Le Maroc est-il réellement ce « dragon africain » que certains aiment présenter avec fierté, ou cette image relève-t-elle davantage d’un enthousiasme national que d’une réalité pleinement accomplie ? Entre admiration sincère et regard critique, la question mérite d’être posée, car elle oppose deux lectures d’un même pays en pleine mutation.
Il est vrai que certains voudraient voir leur pays plus beau qu’il n’est, tandis que d’autres le considèrent déjà comme un champion africain toutes catégories confondues. Entre ces deux visions, il existe pourtant une vérité plus nuancée, mais aussi plus solide : le Maroc a bel et bien changé de dimension au cours des dernières années.
Loin d’être un géant aux pieds d’argile, le Royaume a creusé un écart réel avec une grande partie des pays africains, au point de se rapprocher progressivement du groupe des pays émergents. Sa stabilité institutionnelle, ses choix stratégiques, la continuité de ses politiques publiques et sa capacité à maintenir le cap dans un environnement international troublé lui ont permis de consolider des bases économiques robustes.
En matière financière et économique, les signaux restent globalement rassurants. Malgré les tensions mondiales, les crises successives et les déséquilibres qui secouent plusieurs régions, les principaux indicateurs marocains tiennent bon, à quelques exceptions près. Le pays affiche une résilience qui conforte son image d’économie sérieuse, structurée et capable d’attirer la confiance.

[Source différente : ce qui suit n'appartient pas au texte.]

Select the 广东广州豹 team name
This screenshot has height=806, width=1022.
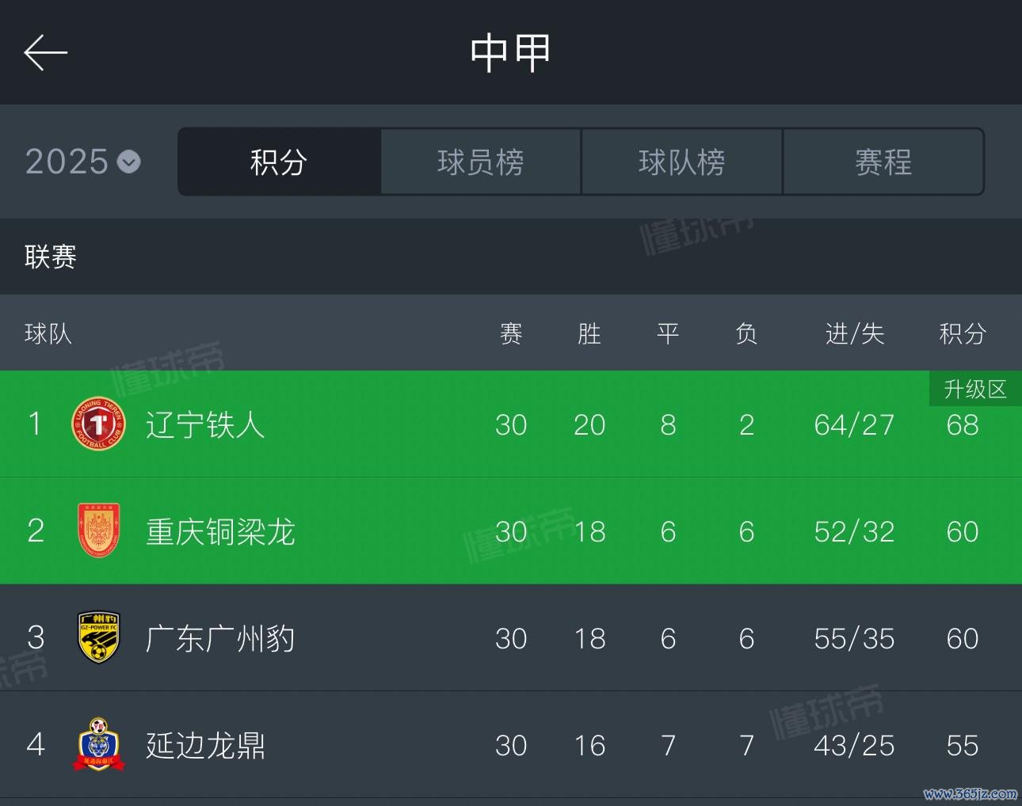(x=220, y=639)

Sa marche vers le développement se poursuit à un rythme appréciable. Infrastructures, industrie, investissements, transition énergétique, digitalisation, grands projets structurants : le Maroc avance sans relâche, multipliant les chantiers qui le placent régulièrement sous les projecteurs. Cette exposition permanente, loin de l’endormir, semble au contraire le pousser à accélérer sa cadence pour consolider son rang sur la scène africaine et internationale.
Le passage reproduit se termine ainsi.